Solução 1: Depósito compulsório do Bacen
Existem algumas soluções que são discutidas para atenuar o problema, no curto e médio prazo. O principal entrave para a capacidade de alocação de recurso da Caixa para o SBPE é a existência do depósito compulsório, definido pelo Bacen, de 20% de todos os recursos depositados em caderneta de poupança. Esse depósito compulsório é feito em favor do Banco Central do Brasil e acaba não sendo utilizado para concessão de crédito ou habitação. A Caixa defende que o depósito compulsório seja reduzido para pelo menos 15%, mas talvez uma redução maior seja necessária para acomodar o crescimento do SBPE.
Solução 2: Letras de Crédito Imobiliário
A LCI tem sido objeto de algumas mudanças no decorrer deste ano pela comissão reguladora que é a CMN (Comissão Monetária Nacional).
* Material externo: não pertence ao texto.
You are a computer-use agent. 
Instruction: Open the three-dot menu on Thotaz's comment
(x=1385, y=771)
Em Agosto/2024, a LCI passou a ter prazo mínimo de 9 meses (Resolução CMN n° 5.168 de 22/08/2024), mas havia sido modificada, em Fevereiro/2024, para um prazo mínimo de 12 meses (Resolução CMN n° 5.119 de 01/02/2024). A proposta é que a LCI volte a ter o prazo mínimo de 3 meses, se tornando atraente para investidores esporádicos ou que buscam algo no curto prazo, assim como desatrelar seu prazo da LCA, que é sua principal concorrente no mercado de investimentos e é ligada ao agronegócio e, também, tem o mesmo prazo mínimo de 9 meses.
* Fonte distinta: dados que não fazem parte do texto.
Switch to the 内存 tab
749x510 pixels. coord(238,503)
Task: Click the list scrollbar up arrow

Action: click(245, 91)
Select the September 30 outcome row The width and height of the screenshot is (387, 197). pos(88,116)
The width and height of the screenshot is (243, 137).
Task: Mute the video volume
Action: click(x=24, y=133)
Solução 3: Combater fuga de investimentos
O presidente da Caixa, Carlos Vieira, chegou a comentar, neste ano, em um evento presencial da Abrainc, sobre o problema da fuga de investimentos, mas não há uma proposta específica de regulação deste tema que tenha sido apresentada publicamente, porém este ponto é um dos desafios que o Bacen deve enfrentar no longo prazo para essa área. Basicamente, foi pontuado que várias instituições, principalmente bancos digitais, se tornaram muito atrativos como bancos de investimento, entregando rendimentos muito acima da poupança, e que até possuem investimentos ligados à habitação como o CRI (Certificado de Recebíveis Imobiliários), mas que não retorna sequer um centavo para o financiamento da habitação no Brasil. Como o SBPE trabalha com juros baixos, uma regulamentação obrigando certas instituições a operar essa atividade irá diminuir a rentabilidade dessas atividades, porém fomentar o financiamento habitacional.
A rentabilidade é o desafio
É importante frisar que a própria Caixa não consegue alocar recursos de suas outras linhas ligadas à habitação como FI (Fundos Imobiliários) ao SBPE, devido à rentabilidade do investimento não casar com a receita projetada pelos baixos juros do SBPE. Isso se torna um impasse também para a securitização desses ativos recebíveis por parte da Caixa. Na questão de venda dos recebíveis ligados ao SBPE se torna inviável, visto que os baixos juros tornam a carteira não muito atrativa.
A Caixa estuda criar o Fundo de Investimentos em Direitos Creditórios (FIDC), mas ainda não deu muitos detalhes a respeito, só houve a menção que fará uma seleção das operações imobiliárias que serão lastreadas pelo fundo, dando um sinal que este deve acomodar financiamentos com juros maiores ou que no mínimo será um mix de funding para o SBPE e outras linhas do banco.
Sejam quais forem as medidas que serão tomadas para mitigar esse problema, estas deverão ser implementadas o quanto antes, pois estima-se que o SBPE pode esgotar totalmente seus recursos entre 2026 e 2027, mesmo com as medidas restritivas tendo sido impostas, que cerceia o acesso ao financiamento da habitação por parte da população. O desafio é colossal e deve ser enfrentado por todas as frentes que atuam no mercado financeiro.